Douglas A. McIntyre is the co-founder, chief executive officer and editor in chief of 24/7 Wall St. and 24/7 Tempo. He has held these jobs since 2006.

McIntyre has written thousands of articles for 24/7 Wall St. He is an expert on corporate finance, the automotive industry, media companies and international finance. He has edited articles on national demographics, sports, personal income and travel.

His work has been quoted or mentioned in The New York Times, The Wall Street Journal, Los Angeles Times, The Washington Post, NBC News, Time, The New Yorker, HuffPost USA Today, Business Insider, Yahoo, AOL, MarketWatch, The Atlantic, Bloomberg, New York Post, Chicago Tribune, Forbes, The Guardian and many other major publications. McIntyre has been a guest on CNBC, the BBC and television and radio stations across the country.

A magna cum laude graduate of Harvard College, McIntyre also was president of The Harvard Advocate. Founded in 1866, the Advocate is the oldest college publication in the United States.

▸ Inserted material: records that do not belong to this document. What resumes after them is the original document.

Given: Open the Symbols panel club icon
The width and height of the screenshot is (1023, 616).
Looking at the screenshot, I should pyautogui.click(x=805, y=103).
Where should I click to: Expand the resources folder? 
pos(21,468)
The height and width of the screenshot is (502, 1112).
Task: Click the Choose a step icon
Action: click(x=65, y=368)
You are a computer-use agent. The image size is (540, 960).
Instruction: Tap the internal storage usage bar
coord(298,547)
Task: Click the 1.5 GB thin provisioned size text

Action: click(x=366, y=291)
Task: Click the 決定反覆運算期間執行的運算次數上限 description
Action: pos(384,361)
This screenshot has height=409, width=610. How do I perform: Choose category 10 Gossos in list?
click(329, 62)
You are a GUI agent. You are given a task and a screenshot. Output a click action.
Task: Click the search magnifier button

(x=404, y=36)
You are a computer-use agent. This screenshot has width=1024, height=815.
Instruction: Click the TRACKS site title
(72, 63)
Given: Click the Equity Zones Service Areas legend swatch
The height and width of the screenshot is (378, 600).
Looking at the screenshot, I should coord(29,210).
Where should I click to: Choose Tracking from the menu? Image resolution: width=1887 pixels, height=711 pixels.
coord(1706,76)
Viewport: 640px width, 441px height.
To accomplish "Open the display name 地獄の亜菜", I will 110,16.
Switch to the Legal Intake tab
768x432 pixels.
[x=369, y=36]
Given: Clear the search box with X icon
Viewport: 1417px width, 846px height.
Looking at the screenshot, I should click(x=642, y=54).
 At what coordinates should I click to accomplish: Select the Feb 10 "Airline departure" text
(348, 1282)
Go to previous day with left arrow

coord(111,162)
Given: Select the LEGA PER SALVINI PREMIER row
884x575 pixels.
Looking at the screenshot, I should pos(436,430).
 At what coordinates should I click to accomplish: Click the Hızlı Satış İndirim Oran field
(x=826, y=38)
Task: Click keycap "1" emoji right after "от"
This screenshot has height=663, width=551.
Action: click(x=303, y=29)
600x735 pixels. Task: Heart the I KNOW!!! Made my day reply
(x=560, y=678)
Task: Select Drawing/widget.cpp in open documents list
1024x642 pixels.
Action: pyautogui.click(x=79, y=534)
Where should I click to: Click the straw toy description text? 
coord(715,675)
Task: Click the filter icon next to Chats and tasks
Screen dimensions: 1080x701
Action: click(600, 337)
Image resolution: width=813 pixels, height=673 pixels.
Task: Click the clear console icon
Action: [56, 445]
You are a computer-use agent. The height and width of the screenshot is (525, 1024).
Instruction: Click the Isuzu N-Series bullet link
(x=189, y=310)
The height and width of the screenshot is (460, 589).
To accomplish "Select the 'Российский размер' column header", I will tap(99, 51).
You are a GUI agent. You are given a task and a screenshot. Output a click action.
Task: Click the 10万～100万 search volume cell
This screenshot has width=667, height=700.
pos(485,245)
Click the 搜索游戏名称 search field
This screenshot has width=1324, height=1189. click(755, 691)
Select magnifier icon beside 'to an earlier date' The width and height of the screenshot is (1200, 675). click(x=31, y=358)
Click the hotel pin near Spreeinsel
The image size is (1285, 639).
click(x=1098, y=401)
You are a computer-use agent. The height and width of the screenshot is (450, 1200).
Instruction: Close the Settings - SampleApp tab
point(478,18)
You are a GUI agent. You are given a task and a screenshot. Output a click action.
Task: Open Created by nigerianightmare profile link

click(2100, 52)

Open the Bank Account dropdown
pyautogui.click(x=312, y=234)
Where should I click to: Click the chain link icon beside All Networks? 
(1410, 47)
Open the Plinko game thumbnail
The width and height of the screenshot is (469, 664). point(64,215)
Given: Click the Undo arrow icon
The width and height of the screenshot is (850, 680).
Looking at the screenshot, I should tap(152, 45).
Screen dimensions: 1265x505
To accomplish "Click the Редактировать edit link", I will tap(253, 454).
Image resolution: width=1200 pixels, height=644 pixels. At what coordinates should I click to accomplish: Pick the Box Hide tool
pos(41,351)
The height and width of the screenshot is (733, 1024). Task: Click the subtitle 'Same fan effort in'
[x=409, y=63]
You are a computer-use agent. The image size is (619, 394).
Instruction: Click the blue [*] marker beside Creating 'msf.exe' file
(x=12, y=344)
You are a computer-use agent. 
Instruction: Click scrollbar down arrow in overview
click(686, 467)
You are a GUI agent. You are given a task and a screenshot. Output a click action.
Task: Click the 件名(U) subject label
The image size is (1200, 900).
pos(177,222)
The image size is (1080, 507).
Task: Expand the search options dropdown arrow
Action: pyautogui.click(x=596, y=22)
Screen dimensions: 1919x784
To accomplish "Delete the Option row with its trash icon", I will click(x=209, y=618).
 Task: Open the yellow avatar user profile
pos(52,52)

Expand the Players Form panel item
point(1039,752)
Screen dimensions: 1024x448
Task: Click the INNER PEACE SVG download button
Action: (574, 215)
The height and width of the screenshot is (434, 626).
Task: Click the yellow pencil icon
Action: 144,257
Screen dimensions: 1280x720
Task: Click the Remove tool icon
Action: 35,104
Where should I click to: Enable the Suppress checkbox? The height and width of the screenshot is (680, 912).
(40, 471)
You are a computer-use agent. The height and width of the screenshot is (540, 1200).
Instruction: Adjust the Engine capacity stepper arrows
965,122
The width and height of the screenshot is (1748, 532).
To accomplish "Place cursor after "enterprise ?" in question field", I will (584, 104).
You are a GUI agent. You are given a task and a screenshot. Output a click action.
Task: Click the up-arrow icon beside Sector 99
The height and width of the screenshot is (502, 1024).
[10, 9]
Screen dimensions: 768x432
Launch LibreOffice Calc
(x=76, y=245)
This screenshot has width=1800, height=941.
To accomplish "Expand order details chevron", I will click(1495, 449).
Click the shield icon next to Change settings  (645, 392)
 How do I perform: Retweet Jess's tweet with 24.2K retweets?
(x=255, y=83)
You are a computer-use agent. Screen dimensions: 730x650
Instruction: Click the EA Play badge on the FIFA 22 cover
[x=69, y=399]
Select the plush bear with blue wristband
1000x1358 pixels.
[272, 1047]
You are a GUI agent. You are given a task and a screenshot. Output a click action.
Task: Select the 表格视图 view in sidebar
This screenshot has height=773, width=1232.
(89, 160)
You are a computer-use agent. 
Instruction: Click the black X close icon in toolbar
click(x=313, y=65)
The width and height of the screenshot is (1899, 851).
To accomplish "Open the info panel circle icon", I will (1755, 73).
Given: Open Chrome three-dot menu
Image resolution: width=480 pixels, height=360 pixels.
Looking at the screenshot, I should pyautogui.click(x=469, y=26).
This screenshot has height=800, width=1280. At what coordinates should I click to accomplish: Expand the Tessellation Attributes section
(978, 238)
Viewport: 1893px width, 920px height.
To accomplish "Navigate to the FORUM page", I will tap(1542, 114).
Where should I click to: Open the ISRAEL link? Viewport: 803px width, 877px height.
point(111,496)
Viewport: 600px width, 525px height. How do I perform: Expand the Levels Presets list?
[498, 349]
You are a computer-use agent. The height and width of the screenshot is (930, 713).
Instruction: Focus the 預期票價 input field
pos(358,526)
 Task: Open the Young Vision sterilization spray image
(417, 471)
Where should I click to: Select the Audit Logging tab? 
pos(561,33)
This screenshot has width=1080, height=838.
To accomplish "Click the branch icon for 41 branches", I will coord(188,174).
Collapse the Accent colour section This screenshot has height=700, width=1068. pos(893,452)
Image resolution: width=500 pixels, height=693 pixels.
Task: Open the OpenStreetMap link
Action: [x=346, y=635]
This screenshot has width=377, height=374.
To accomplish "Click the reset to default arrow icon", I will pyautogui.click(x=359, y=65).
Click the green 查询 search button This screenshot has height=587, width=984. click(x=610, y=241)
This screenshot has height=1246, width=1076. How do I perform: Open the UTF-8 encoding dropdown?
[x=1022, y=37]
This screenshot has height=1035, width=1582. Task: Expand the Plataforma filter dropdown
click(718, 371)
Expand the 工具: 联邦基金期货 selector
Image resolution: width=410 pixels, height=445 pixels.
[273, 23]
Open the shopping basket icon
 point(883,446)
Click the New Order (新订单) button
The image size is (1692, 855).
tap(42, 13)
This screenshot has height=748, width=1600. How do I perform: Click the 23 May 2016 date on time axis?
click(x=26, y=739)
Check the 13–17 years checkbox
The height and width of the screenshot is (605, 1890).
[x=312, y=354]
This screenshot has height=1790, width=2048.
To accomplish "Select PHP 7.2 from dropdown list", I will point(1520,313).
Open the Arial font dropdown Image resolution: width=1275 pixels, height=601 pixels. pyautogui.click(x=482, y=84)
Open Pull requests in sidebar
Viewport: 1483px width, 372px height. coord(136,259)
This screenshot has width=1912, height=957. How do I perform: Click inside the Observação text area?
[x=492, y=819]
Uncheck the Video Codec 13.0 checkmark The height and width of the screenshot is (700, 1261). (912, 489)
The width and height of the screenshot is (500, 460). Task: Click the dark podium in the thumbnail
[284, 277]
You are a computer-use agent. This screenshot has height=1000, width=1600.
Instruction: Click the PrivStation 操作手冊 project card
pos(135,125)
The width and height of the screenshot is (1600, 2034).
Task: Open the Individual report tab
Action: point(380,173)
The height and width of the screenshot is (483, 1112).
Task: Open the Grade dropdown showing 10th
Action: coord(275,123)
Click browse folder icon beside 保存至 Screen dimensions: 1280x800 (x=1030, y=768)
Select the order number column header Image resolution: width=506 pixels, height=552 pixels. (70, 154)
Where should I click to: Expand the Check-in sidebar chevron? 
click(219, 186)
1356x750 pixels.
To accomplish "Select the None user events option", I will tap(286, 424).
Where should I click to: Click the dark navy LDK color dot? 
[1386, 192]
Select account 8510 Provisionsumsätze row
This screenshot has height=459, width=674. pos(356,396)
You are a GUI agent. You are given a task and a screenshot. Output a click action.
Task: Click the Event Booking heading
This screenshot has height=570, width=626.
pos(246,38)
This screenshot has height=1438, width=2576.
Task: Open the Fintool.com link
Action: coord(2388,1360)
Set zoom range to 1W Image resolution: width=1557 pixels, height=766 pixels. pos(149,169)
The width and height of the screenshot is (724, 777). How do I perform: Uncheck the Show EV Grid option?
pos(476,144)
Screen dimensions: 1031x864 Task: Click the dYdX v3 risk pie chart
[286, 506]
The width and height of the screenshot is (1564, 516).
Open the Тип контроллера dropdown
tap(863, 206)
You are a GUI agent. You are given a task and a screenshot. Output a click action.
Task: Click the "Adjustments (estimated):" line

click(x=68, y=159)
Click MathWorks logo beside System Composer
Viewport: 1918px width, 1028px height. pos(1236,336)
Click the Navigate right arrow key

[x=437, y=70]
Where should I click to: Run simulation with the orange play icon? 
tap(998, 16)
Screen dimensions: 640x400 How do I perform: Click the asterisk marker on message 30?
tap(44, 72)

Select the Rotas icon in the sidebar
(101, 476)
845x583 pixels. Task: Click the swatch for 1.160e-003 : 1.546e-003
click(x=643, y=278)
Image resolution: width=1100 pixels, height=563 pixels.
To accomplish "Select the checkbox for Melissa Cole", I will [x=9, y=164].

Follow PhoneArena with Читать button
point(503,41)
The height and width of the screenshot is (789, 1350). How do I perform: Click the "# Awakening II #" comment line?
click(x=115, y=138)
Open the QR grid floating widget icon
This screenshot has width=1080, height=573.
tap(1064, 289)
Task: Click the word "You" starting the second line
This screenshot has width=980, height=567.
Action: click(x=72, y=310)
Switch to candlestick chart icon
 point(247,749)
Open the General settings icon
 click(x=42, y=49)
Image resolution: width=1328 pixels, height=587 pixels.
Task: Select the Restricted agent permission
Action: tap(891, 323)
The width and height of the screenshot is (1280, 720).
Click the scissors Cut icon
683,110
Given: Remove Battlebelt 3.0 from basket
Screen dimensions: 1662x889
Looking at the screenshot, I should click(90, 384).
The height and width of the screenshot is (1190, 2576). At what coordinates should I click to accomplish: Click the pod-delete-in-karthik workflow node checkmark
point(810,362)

TheStreet.com, Comps.com and Edgar Online are some of the public companies for which McIntyre served on the board of directors. He was a Vicinity Corporation board member when the company was sold to Microsoft in 2002. He served on the audit committees of some of these companies.

McIntyre has been the CEO of FutureSource, a provider of trading terminals and news to commodities and futures traders. He was president of Switchboard, the online phone directory company. He served as chairman and CEO of On2 Technologies, the video compression company that provided video compression software for Adobe’s Flash. Google bought On2 in 2009.